Изучаемый текст>
* * * * * * *

Вопреки расхожим и привычным суждениям, большое число отзывов было доброжелательно, некоторые, несомненно, и глубоки. Арман Сильвестр, уже выступавший в защиту будущих импрессионистов, на страницах «L’Opinion nationale» настаивал, что следует различать «впечатление» и «выражение», то есть образ предметного мира и сам способ его реализации. В уже цитированной «Хронике дня» из «La République Française» от 16 апреля 1874-го точно и даже восторженно определялся характер нового движения: «Группу… объединяют не только отчетливо заметные личные интересы, но и общая живописная цель в технике — передача всеобъемлющего света на открытом воздухе; в настроении — отчетливость первого впечатления». Можно, однако, предположить, что Филипп Бюрти (автор этой заметки, как и более пространной статьи от 25 апреля в той же газете) пользовался тогда скорее суждениями самих импрессионистов, к которым был искренне расположен, нежели сам глубоко воспринял их устремления. Во всяком случае, он наивно восторгался едва ли не всеми произведениями на выставке, поставив в один ряд с Дега, Моне и Ренуаром эмали Мейера и скульптуры Отена-старшего. Однако уже через год в предисловии к каталогу распродажи картин импрессионистов у Друо Бюрти пишет об их живописи хоть и с долей жесткой критики, но с точностью и отвагой, достойной ученика Бодлера: «Детали изображены с решительностью, пугающей робкие души. Все в целом передает эффекты света, контрасты тонов, силуэты и массы с надменной смелостью (курсив мой. — М. Г.), отнюдь не стремящейся снискать одобрение тех, кто близорук. Словом, им противостоит не традиция великих мастеров — она, к счастью, бесконечно разнообразна, — а привычка видеть потемневшими те произведения, которые первоначально были залиты светом»[150].
Бюрти[151] был одним из тех ценителей и знатоков искусств, вкусы которых, отчасти оставаясь консервативными, отзывались и на радикальные новшества. Приятель Эдмона де Гонкура, Бюрти вместе с ним восхищался японским искусством[152], коллекционировал его, любил барбизонцев, к новейшим же художникам (которых Гонкур едва ли принимал) относился с несколько настороженным восхищением, скорее угадывая, чем понимая их значение. Тексты Бюрти сегодня могут показаться противоречивыми и непоследовательными, но именно это соединение наивности и тонкости восприятия, быть может, и есть красноречивейшее свидетельство смятенного вкуса той поры.

* * * * * * *

Исходные данные>
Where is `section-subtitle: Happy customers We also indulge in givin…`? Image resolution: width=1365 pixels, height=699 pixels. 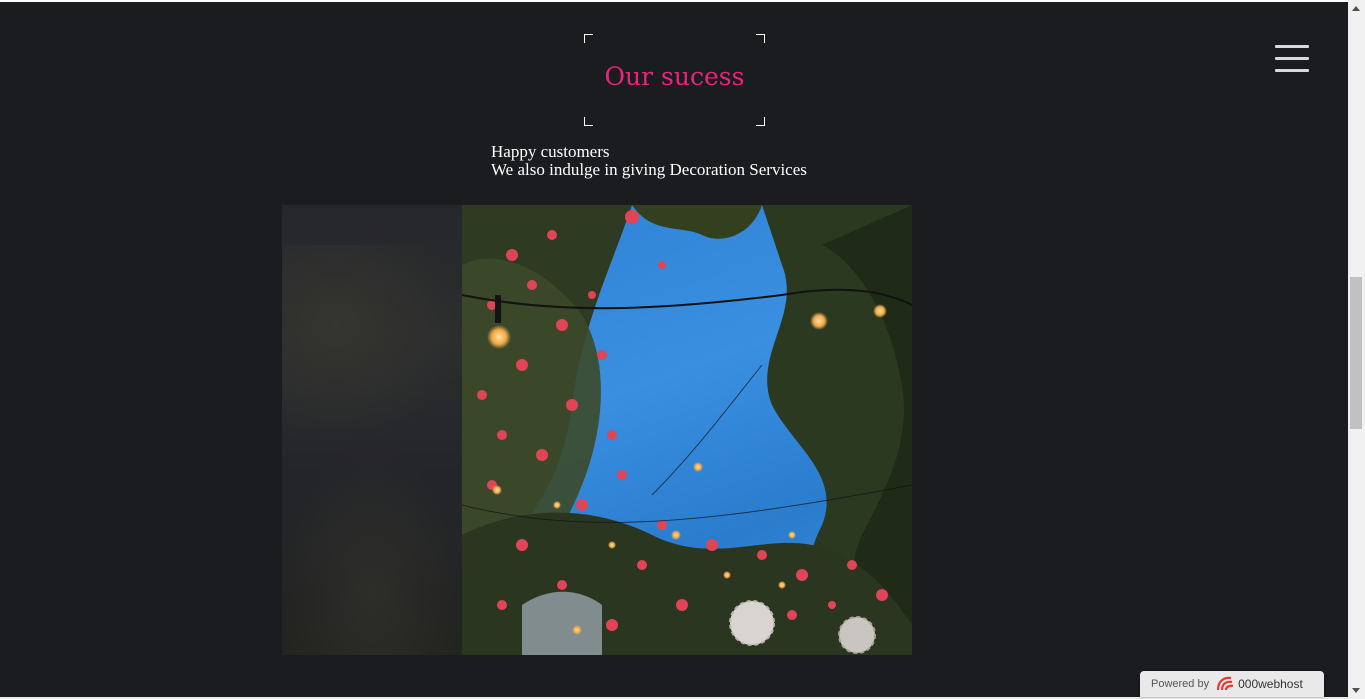
section-subtitle: Happy customers We also indulge in givin… is located at coordinates (649, 161).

* * * * * * *

Что нужно сделать>
Продолжите текст об отзывах критиков на выставку импрессионистов 1874 года, начав сразу после его последнего предложения.

Результат задания>
Огюст Ренуар. Ложа. 1873
Среди экспонатов выставки немало работ, ставших нынче хрестоматийными. Вот «Ложа» Огюста Ренуара (1873, Лондон, Институт Курто): даже среди шедевров импрессионизма — истинный шедевр. Редкая по сложности синтеза бело-сизого, черного, ржаво-охристого, серебристо-зеленого картина, скрывающая за внешней светской непринужденностью сюжета тревожное живописное таинство. Напудренное, великолепное в своей властной вульгарности лицо женщины (известная натурщица Нини, по прозвищу Образина[153]) и окутанное теплой полутенью в глубине ложи лицо мужчины (брат Ренуара Эдмон), две головы, венчающие сложную, зыбкую и на диво сгармонированную конструкцию, образованную движениями рук персонажей и барьером ложи, создающими внутреннюю ромбоподобную раму. Пластрон фрачной сорочки, обрамленное черным декольте, вся эта вибрирующая музыка черных, дымчато-розовых и млечно-серебристых диагоналей создают торжественный, чисто формальный эффект: диковинное сочетание жанровой сцены и живописной абстракции. Живописная фактура поразительно разнообразна: от корпусных, суховато мерцающих мазков (затененное мужское лицо) до нежнейших движений летучей кисти (кружевные манжеты дамы) и словно «взбитой» краски (розы на ее корсаже).
Бюрти: «…Ложа, особенно при свете, создает полную иллюзию (курсив мой. — М. Г.). Подкрашенное и бесстрастное лицо дамы, ее руки в белых перчатках — в одной она держит лорнет, а другая тонет в муслиновом платке, — голова и торс мужчины, откинувшегося в кресле, представляют собой живописные фрагменты, достойные не только похвалы, но и внимательного изучения»[154]. Сколь красноречиво этот текст выражает восприятие времени! Такое понимание новой степени иллюзорности — возможно, это и лучший комплимент?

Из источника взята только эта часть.